Clear, descriptive, and unique file names may be important later when your data file is combined in a directory or FTP site with your own data files or with the data files of other investigators. Avoid using file names such as mydata.dat or 1998.dat.

An example of a great file name: narsto_texas_pm2.5_study_1997-1998.csv

where NARSTO is the name of the project, Texas is the location, “PM2.5 Study” is the project name, 1997-1998 is the date of the study, and .csv is the file type (format).

When choosing a file name, check for any database management limitations on file name length and use of special characters. Also, in general, lower-case names are less software and platform dependent. You may want to use similar logic when designing directory structures and names. Also, the data set title (see Sect. 6) should be similar to the data file name(s).

2. Use Consistent and Stable File Formats

Using ASCII file formats is the best way to ensure that field data are readable into the future. Use the same format throughout the file – don’t have a different number of columns or re-arrange the columns within the file. At the top of the file, include several header rows. The first row should contain the file name, data set title, author, date, and companion file names. Other header rows (column headings) should describe the content of each column, including one row for parameter names and one for parameter units.

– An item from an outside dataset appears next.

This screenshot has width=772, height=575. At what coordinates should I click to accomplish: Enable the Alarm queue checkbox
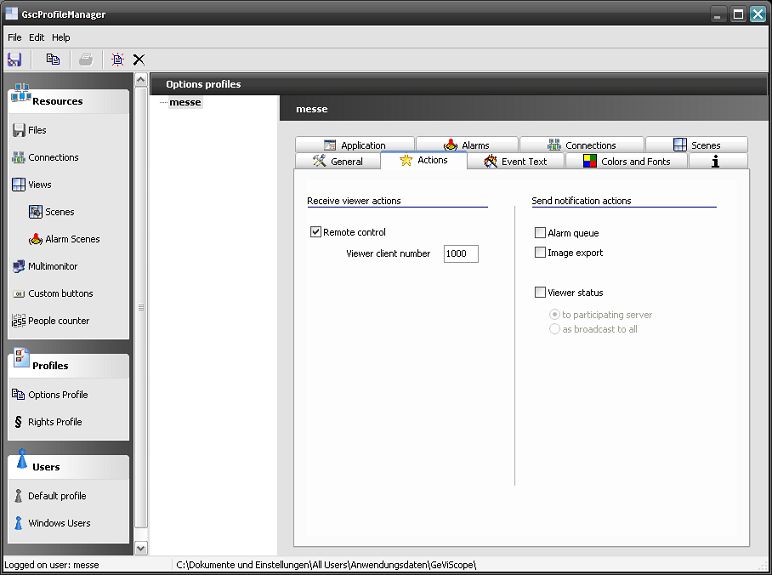tap(541, 233)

Within the ASCII file, delimit the parameter fields using commas, pipes (|), tabs, or semicolons; these are listed in order of our preference. Avoid delimiters that also occur in the data fields. If this cannot be avoided, enclose data fields that also contain a delimiter in single or double quotes. Don’t include rows with summary statistics; it is best to put summary statistics, figures, and other comments in a separate file or in the documentation.

Some field researchers may generate raster data (image data or gridded GIS data). We don’t offer any general recommendations about raster data, except that the format needs to be clearly documented. Binary file formats are used for most raster data, especially large-volume raster data. For small-volume raster data (coarse resolution global data or fine resolution data of a field site), ASCII format may be appropriate.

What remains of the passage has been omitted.